In its first-quarter earnings report Wednesday, Symantec said it expects its second-quarter revenue to drop 1% to 3% year-over-year. Inconsistent revenue performance during Salem's tenure ultimately led to the change in leadership, according to Allan Krans, senior analyst at Hampton, N.H.-based Technology Business Research Inc.

Salem spent 19 years at Symantec, and served as CEO for the last three. He replaced John Thompson, who retired in 2009.

"The board's decision to make a leadership change was not based on any particular event or impropriety, but was instead made after ongoing consideration and a deliberative process," Dan Schulman, Symantec's new lead director, said in a statement.

Amy DeCarlo, principal analyst at Washington D.C.-based consultancy Current Analysis, said the leadership change wasn't surprising given Symantec's financial performance and how companies usually start at the top when they want change.

"Their financial results tended to be fairly flat in a market where there is a lot of demand for security and storage technology," DeCarlo said.

Symantec wasn't fully leveraging its assets, DeCarlo added, which led to missed market opportunities. "Symantec wasn't ahead of the game in having a good solid cloud strategy," she said. "They had an opportunity to be a leader there, not just on security, but [on the] storage side, and they were slow to capitalize on it."

The vendor only recently started to pull together its strategy on cloud security, DeCarlo said, namely using the cloud as a delivery engine for security services, and that latency provided an opportunity for competitors.

Wang said Symantec was late to the game in catching up to the consumerization of IT trend. "When you look at what's going on in the market, its consumerization and mobile," she said.
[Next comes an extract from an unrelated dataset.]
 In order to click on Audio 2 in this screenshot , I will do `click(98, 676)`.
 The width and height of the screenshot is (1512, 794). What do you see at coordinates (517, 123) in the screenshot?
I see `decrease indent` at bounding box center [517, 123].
In March, the company bought mobile device management (MDM) vendor Odyssey Software and Nukona, a supplier of mobile application management.

Andrew Braunberg, an independent analyst and consultant, said in an email that Symantec never recovered from its controversial 2005 acquisition of storage giant Veritas.

"All these years later the market has still not caught up to the business logic of that deal and the merging of those corporate cultures drove a lot of good talent out of Symantec," Braunberg said. "I think the profitability numbers were a convenient reason to get rid of Salem, but Symantec's problems run deeper than him.

"You would be hard pressed to find anyone that still views Symantec as an innovator in the security market," Braunberg added, "and to fix that will take more systemic change than swapping CEOs."

In a Forbes blog post, Richard Stiennon, IT security analyst and founder of Birmingham, Mich.-based industry analyst firm IT-Harvest, said Bennett should immediately prepare to sell or spin off the Veritas business and pursue an aggressive strategy of acquiring fast-growing security technology companies.

"The antivirus industry is alive and well. There are almost 100 vendors in the space, many of them thriving with over $100 million in revenue. The only reason that Symantec has for losing market share is the failure to recognize the opportunity in the space," he wrote.

Scott Crawford, managing research director at Enterprise Management Associates, an industry analyst firm based in Boulder, Colo., said via email that today's threats and security demands present a major challenge for companies like Symantec.

"Many of the leaders in security are built on products at risk of obsolescence. Blacklist-oriented defenses such as traditional antivirus are challenged by the sheer volume and variety of threats," he wrote. "Today's mobile devices are predicated on a significantly different security model from legacy PCs. The security demands of cloud computing are still evolving. Security leaders are challenged as never before to respond to these changes. This is not something most of them can turn around in a few years, given their dependence on big installed bases still largely centered on this legacy."